How to Help North Korean Refugees
The Democratic People’s Republic of Korea, also known as North Korea, remains one of the most severe dictatorial regimes in the world, and about 24 million people live under the control of its secretive and repressive government. Since the creation of North Korea in 1948, many have fled the country for political, ideological, religious, economic or personal reasons. As the country has become an important piece in East Asian politics and the dire situation in the country has continued, here are some facts about its situation as well as how to help North Korean refugees.
North Korean Refugees
People also call North Korean refugees “North Korean defectors” because of the political weight the cold war between North and South Korea caused. This other term, “defectors,” is important to know, as there is a constant stream of articles and news stories about North Korean defectors. As of 2017, some sources estimate that over 1,000 North Koreans escape every year.
From the end of the 20th century to today, one of the main causes of North Korean defection has been the lack of food. The drastic lifestyle change from North Korea to their new countries often shocks refugees. One refugee living in Seoul was so hungry as a child that he could not even find the words to describe it, but today has almost any food imaginable available with a quick online order.
Reports in 2017 showed that 85 percent of North Korean refugees were women. Women made up 71 percent of refugees in South Korea, a very common destination for North Korean refugees. According to South Korea’s Ministry of Unification, there have been about 31,000 North Korean refugees that have fled to South Korea’s capital city of Seoul and the surrounding region of Gyeonggi.
However, the majority of North Korean refugees go to China. Some sources estimate that between 50,000 and 200,000 North Korean refugees are currently living in China. For some refugees, China is the first stop of their journey to other Asian countries. After all, China is North Korea’s main ally, and the Chinese border is much easier to cross than the heavily-monitored DMZ with South Korea. However, under Kim Jong-un’s heightened border security and crackdowns on smugglers, the number of refugees successfully escaping the country has decreased in recent years. While there were 2,706 defections to South Korea in 2011, this number dropped to 1,127 in 2017.
Challenges of Leaving North Korea
Sex trafficking is a big issue for female North Korean refugees in areas such as China, South Korea and Russia. In China, traffickers traffick about 80 percent of female refugees through black markets for the purpose of becoming North Korean brides. With the vast majority of refugees being female, entering a new country when going to the police or other authorities likely means repatriation back to North Korea, these women are extremely vulnerable to human trafficking and abuse.
Leaving North Korea is incredibly hard. Even travel within the country receives strict regulation, and leaving the country is an act of treason, with the punishment being a minimum of seven years at a North Korean concentration camp.
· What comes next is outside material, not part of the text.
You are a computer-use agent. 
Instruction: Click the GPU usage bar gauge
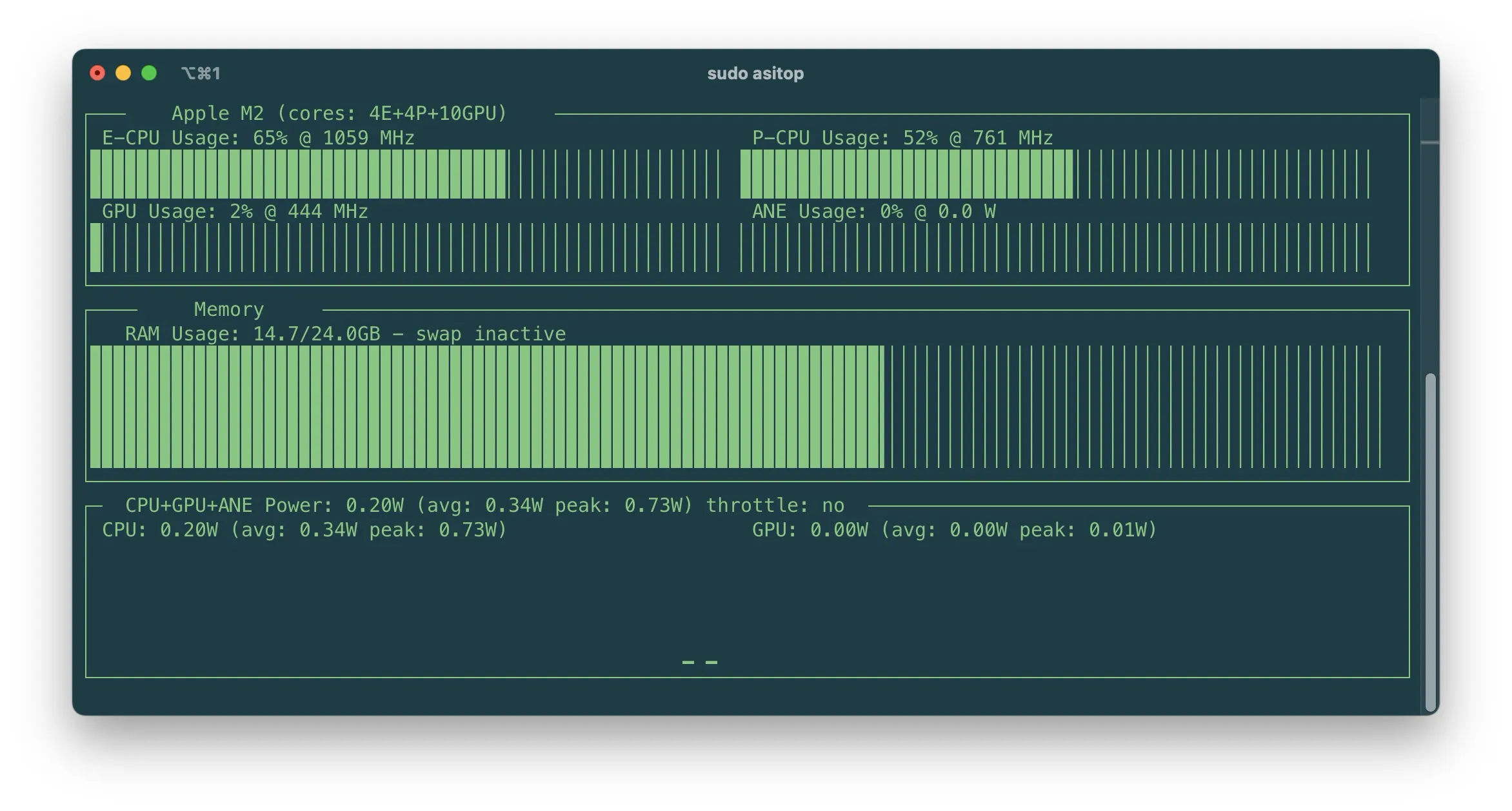(x=404, y=248)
These concentration camps, with estimated 80,000-120,000 prisoners, systematically starve, torture and work people to death. The journey of a successful North Korean defector is extremely hard and takes a great number of risks.
In 2016, approximations determined that up to 30,000 half-North Korean children living in China were the result of forced marriages between North Korean refugees and Chinese men through sex trafficking. Many mothers end up arrested or dead, and the often poor Chinese fathers struggle to provide resources to support their children. These children, struggling to survive in their own unfortunate circumstances, are vulnerable to abuse without any immediate family to care for them. Organizations, such as Crossing Borders, work to help these children gain a stable life.
Organizations Helping North Korean Refugees
Crossing Borders is a Christian nonprofit based in China, which commits itself to helping refugees live a better life by securing safety and stability for them. Refugees’ delicate legal status leaves them in a position to suffer exploitation, trafficking and even murder, but Crossing Borders is determined to provide support to them. Crossing Borders has two main programs to help North Korean refugees: Refugee Care and Orphan Care. These have provided safety, medicine, financial aid and counseling to North Korean refugees in China.
Liberty in North Korea is an organization committed to getting North Koreans to safety through charitable donations. It has gathered information about escape routes throughout China and Southeast Asia and has formed relationships with individuals that will help move refugees safely across borders. It has rescued 1,000 refugees so far. Its team includes individuals located in the U.S., South Korea and Southeast Asia.
Based on the Korean peninsula, Helping Hands Korea works to raise awareness of North Korean refugees and help refugees in crisis. Helping Hands Korea has delivered food, medicine and clothing to vulnerable groups in North Korea and has assisted children separated from their mothers by providing foster care or money to grandparents to help care for them.
While fewer North Koreans are successfully escaping the country today, their desperate situation continues to draw concern and aid. For those who want to know how to help North Korean refugees, supporting and donating to organizations such as Crossing Borders, Liberty in North Korea and Helping Hands Korea will help ensure that these people are safe and living in stable conditions.